**Selected excerpt:**

New study to assess rehabilitation programmes after shoulder surgery

Keele researchers have been awarded a grant for £249,998 from the National Institute for Health Research to explore rehabilitation programmes for patients who have undergone shoulder surgery.  

Shoulder pain is common with one in four people suffering at any one time, with more and more patients undergoing surgery to repair the muscles and tendons of the shoulder. 

While surgical techniques have progressed over time, little is known about the best approach to rehabilitation post-surgery, and when is best to begin the rehabilitation programme.  

At present, most patients are advised to rest their arm in a sling for a month to six weeks after their operation. There is evidence suggesting that starting rehabilitation as soon as possible, could help patients to return to their usual activities more quickly and improve the overall quality of life.

Working alongside Derby Hospitals Foundation Trust, Wrightington, Wigan and Leigh NHS Foundation Trust, and Robert Jones and Agnes Hunt Orthopaedic Hospitals, patients will take part in a 27-month pilot study, where they will receive one of two rehabilitation programmes.

Dr Chris Littlewood, lead researcher in association with Professor Nadine Foster, hopes that this pilot study will pave the way to a larger trial to assess the optimal approach to rehabilitation following shoulder surgery, and ensure that patients receive the best care.

Dr Littlewood commented: “Surgical techniques for shoulder pain have progressed over the years, with techniques becoming less invasive and the repairs becoming more secure, raising the possibility of more rapid patient recovery.”

“Despite these progressions in shoulder surgery, our understanding of the optimal approach to rehabilitation following surgery has not progressed, and a generally cautious approach is apparent.”

“Rehabilitation is key to good clinical outcomes, and this research is the first step towards developing a better understanding of effective post-surgical rehabilitation.”

**Listed records:**
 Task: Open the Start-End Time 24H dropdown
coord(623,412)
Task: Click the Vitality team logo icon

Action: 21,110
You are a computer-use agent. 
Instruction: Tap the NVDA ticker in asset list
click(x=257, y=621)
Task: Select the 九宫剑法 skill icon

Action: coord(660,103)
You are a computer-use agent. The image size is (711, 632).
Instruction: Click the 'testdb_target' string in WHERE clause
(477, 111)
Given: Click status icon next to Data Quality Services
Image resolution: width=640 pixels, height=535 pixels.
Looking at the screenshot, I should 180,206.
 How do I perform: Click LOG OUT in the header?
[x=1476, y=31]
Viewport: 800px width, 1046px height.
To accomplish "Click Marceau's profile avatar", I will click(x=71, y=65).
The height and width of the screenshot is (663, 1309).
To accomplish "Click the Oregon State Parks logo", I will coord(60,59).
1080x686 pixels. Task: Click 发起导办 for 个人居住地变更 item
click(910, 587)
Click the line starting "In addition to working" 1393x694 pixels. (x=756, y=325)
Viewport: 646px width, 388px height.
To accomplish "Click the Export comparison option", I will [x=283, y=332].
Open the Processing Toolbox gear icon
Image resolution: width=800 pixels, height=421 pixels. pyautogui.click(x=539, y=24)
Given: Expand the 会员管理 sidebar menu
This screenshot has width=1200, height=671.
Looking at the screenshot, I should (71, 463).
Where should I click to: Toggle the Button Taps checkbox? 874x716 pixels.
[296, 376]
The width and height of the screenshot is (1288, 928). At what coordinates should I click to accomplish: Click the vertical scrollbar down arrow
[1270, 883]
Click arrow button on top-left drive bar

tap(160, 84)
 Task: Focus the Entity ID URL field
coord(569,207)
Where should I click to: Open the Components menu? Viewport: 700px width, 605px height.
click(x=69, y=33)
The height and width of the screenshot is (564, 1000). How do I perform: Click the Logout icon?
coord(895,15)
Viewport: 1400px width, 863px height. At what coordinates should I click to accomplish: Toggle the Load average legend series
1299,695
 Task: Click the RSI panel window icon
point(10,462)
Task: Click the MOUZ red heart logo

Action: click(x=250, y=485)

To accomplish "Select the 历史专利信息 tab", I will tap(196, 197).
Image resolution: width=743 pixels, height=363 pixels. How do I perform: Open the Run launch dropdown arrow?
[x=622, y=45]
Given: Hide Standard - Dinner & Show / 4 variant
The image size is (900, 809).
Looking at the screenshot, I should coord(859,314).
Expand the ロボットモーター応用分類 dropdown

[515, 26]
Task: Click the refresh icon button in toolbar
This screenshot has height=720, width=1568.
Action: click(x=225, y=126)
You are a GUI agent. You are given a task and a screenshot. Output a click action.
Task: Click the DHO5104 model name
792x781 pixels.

**Work request:** Reproduce verbatim the portion of the article on shoulder surgery rehabilitation starting with "While surgical techniques" and going on through "quality of life.".

**Expected answer:**
While surgical techniques have progressed over time, little is known about the best approach to rehabilitation post-surgery, and when is best to begin the rehabilitation programme.  

At present, most patients are advised to rest their arm in a sling for a month to six weeks after their operation. There is evidence suggesting that starting rehabilitation as soon as possible, could help patients to return to their usual activities more quickly and improve the overall quality of life.